◆ Work request:
Reproduce word for word the passage of the essay below on buying condoms that opens with "So. It’s like" and closes with "so fucking expensive?".

So. It’s like 10 p.m. on a Saturday night and my boyfriend, Jack, had invited me over to his place for some tacos and a movie. Along the way, I made a quick stop at Walgreens to pick up some tortilla chips. As I’m making my way to the food aisle, I suddenly remember that we had used the last condom in the box two nights ago. Being the good girlfriend that I am, I decide to pick up a box of them so that we wouldn’t have to go out later and grab some. I grab the box and two things occur to me.
Firstly, why are condoms so fucking expensive?
A regular box of 6 Trojan 2Go condoms costs $9. A box of cigarettes costs around $5. This means that as of right now, sex costs more than my boyfriend’s nicotine habit. Gross. So, being the responsible couple we are, we use a condom every time we have sex, and for us, sex happens about 3 to 4 times a week. If there are 52 weeks in a year, 6 condoms to a pack, and each pack costs $9, how much money do you spend on condoms per year? You have sex 208 times in 1 year. Divide that by 6, the number of condoms in a box, and you get about 35 boxes of condoms you have to buy. Multiply that by 9, and the amount of money you spend on condoms per year is $315. That’s three hundred dollars, you guys. It’s pretty fucking expensive. Of course we can go to the Planned Parenthood clinic and get free ones, but because not everyone has access to a clinic (you can thank Rick Perry for that one) many of us are stuck buying them at a grocery store or pharmacy. Now, $315 doesn’t seem like a massive amount of money to a lot of us — it’s the price I’m willing to pay for safe sex. But what about those who cannot afford to spend this kind of money? If you have to choose between feeding your children or buying condoms so you don’t have more children, condoms become a luxury that you cannot afford. All of the conservatives are ranting about birth control right now, saying that condoms get the job done just as effectively. I’m not going to get started on how wrong this statement is but let’s just roll with it for now. If condoms are supposed to be the cheapest form of birth control, (I’m sorry, abstinence? Get the fuck out.) and some folks can’t even afford those, I can’t help but wonder what exactly we are supposed to do. Remember all of those times you heard conservatives rant about how most poor women have lots of children simply to collect welfare checks? How are these women not supposed to have children when they cannot even afford the cheapest form of birth control? I mean sure, a husband and wife can abstain from sex if they cannot afford to have children—but do we really want to deny people the right to have sex when they want simply because they cannot afford a $9 box of condoms?
But that’s not my only problem with buying condoms. As a woman, buying a box of condoms that day was a totally eye-opening experience. I was waiting in line with my chips and the good ol’ box of condoms clutched in my hand and for a moment, I felt a wave of embarrassment envelope me. I am a lady. Ladies don’t buy condoms. Ladies buy makeup and tampons and skin lotion and vitamins. They don’t buy a $9 pack of Trojan Mutual Pleasure ribbed condoms, and if they do, they are probably just sluts. My shame was multiplied when I caught two college freshman standing behind me pointing at my box and snickering to each other. As I stepped up to the register to check out, the cashier, a middle aged Martha Stewart lookalike, raised her eyebrow.
"Is this really what you wanted to buy?" she asked, pointing at the box.

◆ Excerpted records:

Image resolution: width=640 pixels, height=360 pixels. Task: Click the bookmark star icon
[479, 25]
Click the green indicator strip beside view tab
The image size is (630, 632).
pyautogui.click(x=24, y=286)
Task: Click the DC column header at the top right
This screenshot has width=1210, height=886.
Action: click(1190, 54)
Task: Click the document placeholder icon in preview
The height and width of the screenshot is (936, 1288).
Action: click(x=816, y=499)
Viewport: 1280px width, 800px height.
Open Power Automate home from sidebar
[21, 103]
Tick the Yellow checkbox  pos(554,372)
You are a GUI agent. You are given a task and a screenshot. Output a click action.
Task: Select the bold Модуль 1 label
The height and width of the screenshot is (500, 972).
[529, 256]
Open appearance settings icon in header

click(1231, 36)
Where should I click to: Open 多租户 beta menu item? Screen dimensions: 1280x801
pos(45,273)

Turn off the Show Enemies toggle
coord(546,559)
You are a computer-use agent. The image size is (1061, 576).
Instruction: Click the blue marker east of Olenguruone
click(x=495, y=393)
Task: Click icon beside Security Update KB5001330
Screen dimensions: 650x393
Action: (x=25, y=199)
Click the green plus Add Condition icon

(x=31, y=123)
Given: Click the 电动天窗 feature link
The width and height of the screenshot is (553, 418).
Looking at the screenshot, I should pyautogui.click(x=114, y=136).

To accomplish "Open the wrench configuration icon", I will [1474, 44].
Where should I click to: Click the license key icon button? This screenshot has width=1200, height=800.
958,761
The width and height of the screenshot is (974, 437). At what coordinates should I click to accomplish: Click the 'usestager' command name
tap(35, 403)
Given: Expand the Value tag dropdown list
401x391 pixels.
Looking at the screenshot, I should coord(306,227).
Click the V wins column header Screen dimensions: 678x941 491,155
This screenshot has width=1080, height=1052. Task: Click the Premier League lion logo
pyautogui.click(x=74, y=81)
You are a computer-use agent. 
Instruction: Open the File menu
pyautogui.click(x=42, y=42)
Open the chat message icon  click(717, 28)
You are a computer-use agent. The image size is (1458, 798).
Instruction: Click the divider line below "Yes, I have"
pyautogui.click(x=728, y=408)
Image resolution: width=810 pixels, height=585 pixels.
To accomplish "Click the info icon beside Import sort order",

◆ Response to the task:
So. It’s like 10 p.m. on a Saturday night and my boyfriend, Jack, had invited me over to his place for some tacos and a movie. Along the way, I made a quick stop at Walgreens to pick up some tortilla chips. As I’m making my way to the food aisle, I suddenly remember that we had used the last condom in the box two nights ago. Being the good girlfriend that I am, I decide to pick up a box of them so that we wouldn’t have to go out later and grab some. I grab the box and two things occur to me.
Firstly, why are condoms so fucking expensive?